Publié le 21 février 2026 à 13h32. Le Royaume-Uni a enregistré un excédent budgétaire record en janvier 2026, une performance inattendue qui soulève des questions sur la pérennité de cette situation favorable, alors que la croissance économique reste fragile.
- Le gouvernement britannique a affiché un excédent budgétaire de 30,4 milliards de livres (environ 34,8 milliards d’euros) en janvier 2026.
- Cette performance est due à une augmentation des recettes fiscales et à une diminution des coûts de financement, notamment grâce à la baisse des taux d’intérêt.
- Malgré cet excédent, la croissance économique britannique reste inférieure aux prévisions, ce qui pourrait impacter les futurs plans de dépenses publiques.
Le Royaume-Uni a surproné les observateurs en janvier en enregistrant son plus important excédent budgétaire à ce jour.
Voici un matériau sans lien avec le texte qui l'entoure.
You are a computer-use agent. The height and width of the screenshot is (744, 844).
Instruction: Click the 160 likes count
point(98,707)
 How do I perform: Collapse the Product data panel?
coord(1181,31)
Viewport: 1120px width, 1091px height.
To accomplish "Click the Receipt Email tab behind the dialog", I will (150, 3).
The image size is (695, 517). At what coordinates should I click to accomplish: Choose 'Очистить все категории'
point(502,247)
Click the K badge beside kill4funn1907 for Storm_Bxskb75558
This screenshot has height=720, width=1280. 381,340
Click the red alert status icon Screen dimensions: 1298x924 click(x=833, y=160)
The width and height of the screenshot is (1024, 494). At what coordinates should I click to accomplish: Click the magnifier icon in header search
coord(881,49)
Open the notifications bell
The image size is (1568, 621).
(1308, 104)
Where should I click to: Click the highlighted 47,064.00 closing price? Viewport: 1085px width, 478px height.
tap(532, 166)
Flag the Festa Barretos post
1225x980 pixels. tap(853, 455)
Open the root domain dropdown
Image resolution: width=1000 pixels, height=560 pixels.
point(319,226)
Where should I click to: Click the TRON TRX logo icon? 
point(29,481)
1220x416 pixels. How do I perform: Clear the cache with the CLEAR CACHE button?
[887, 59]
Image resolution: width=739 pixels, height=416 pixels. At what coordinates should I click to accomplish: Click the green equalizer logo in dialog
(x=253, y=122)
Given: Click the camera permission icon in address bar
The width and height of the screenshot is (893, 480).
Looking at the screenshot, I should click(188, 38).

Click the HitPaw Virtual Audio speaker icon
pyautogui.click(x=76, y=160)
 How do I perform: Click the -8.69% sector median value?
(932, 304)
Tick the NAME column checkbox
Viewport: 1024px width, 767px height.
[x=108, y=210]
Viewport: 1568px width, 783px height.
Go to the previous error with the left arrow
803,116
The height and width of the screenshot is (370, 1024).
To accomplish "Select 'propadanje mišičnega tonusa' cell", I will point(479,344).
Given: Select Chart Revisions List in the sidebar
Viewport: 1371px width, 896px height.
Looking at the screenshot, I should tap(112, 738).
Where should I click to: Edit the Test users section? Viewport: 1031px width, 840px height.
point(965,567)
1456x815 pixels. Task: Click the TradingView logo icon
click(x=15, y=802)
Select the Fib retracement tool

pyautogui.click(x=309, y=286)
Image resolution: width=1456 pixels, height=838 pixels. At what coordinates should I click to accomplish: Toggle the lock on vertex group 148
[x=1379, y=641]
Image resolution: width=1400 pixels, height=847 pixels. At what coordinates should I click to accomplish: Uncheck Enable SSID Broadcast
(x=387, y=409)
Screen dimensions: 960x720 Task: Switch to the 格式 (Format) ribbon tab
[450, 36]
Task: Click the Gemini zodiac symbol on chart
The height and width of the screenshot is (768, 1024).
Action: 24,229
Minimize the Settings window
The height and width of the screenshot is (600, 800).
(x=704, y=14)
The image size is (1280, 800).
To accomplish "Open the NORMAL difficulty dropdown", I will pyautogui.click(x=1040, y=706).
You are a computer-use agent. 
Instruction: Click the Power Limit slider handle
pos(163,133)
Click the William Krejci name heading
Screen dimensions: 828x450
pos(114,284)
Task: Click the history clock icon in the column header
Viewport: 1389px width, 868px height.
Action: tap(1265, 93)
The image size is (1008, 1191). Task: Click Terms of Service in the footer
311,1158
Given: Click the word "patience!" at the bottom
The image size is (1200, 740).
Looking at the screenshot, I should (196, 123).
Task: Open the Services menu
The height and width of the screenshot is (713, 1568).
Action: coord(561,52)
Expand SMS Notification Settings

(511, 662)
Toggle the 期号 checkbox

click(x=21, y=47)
Ce résultat, qui s’élève à 30,4 milliards de livres (environ 34,8 milliards d’euros), dépasse les attentes et témoigne d’une amélioration notable des finances publiques, selon Sky News.
Cet excédent, supérieur de 15,9 milliards de livres (environ 18,2 milliards d’euros) à celui de janvier 2025, s’explique principalement par une forte hausse des recettes fiscales, notamment issues de l’impôt sur le revenu auto-cotisé et des plus-values. La baisse des taux d’intérêt a également contribué à cette situation favorable, permettant au gouvernement de réaliser des économies de 5 milliards de livres (environ 5,72 milliards d’euros) sur le coût de la dette par rapport à l’année précédente.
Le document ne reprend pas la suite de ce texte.